### Work item
The output should be exactly the lines from the one containing "You are a computer-use agent. This" through the last line of the records, and only those.

### Data excerpts
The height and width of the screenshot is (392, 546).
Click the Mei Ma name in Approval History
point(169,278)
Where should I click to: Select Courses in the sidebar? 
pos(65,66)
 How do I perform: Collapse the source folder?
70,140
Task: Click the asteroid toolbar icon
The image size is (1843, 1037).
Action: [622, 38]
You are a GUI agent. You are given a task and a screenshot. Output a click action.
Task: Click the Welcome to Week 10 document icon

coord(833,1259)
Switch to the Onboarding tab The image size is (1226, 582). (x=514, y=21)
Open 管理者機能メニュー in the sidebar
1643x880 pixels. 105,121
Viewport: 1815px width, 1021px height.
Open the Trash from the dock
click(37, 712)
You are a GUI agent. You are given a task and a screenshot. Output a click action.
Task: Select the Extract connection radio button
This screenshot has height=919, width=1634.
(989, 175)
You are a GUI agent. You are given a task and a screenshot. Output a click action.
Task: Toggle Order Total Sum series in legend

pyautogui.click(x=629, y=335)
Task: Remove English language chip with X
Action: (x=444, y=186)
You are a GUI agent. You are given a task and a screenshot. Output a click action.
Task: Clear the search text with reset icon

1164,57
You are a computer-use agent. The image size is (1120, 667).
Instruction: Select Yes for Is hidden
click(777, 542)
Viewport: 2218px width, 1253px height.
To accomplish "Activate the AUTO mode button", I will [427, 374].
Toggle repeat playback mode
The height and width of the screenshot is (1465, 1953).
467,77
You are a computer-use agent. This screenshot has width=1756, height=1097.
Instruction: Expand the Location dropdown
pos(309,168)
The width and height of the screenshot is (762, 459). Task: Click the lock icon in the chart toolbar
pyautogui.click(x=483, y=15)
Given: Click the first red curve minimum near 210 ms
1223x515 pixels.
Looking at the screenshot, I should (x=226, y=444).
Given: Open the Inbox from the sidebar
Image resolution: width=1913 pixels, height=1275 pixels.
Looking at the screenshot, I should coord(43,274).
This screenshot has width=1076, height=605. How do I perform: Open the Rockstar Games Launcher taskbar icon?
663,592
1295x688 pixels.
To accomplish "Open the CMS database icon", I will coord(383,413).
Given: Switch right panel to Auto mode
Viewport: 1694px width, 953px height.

### Solution for this problem
You are a computer-use agent. This screenshot has width=1756, height=1097.
Instruction: Expand the Location dropdown
pos(309,168)
The width and height of the screenshot is (762, 459). Task: Click the lock icon in the chart toolbar
pyautogui.click(x=483, y=15)
Given: Click the first red curve minimum near 210 ms
1223x515 pixels.
Looking at the screenshot, I should (x=226, y=444).
Given: Open the Inbox from the sidebar
Image resolution: width=1913 pixels, height=1275 pixels.
Looking at the screenshot, I should coord(43,274).
This screenshot has width=1076, height=605. How do I perform: Open the Rockstar Games Launcher taskbar icon?
663,592
1295x688 pixels.
To accomplish "Open the CMS database icon", I will coord(383,413).
Given: Switch right panel to Auto mode
Viewport: 1694px width, 953px height.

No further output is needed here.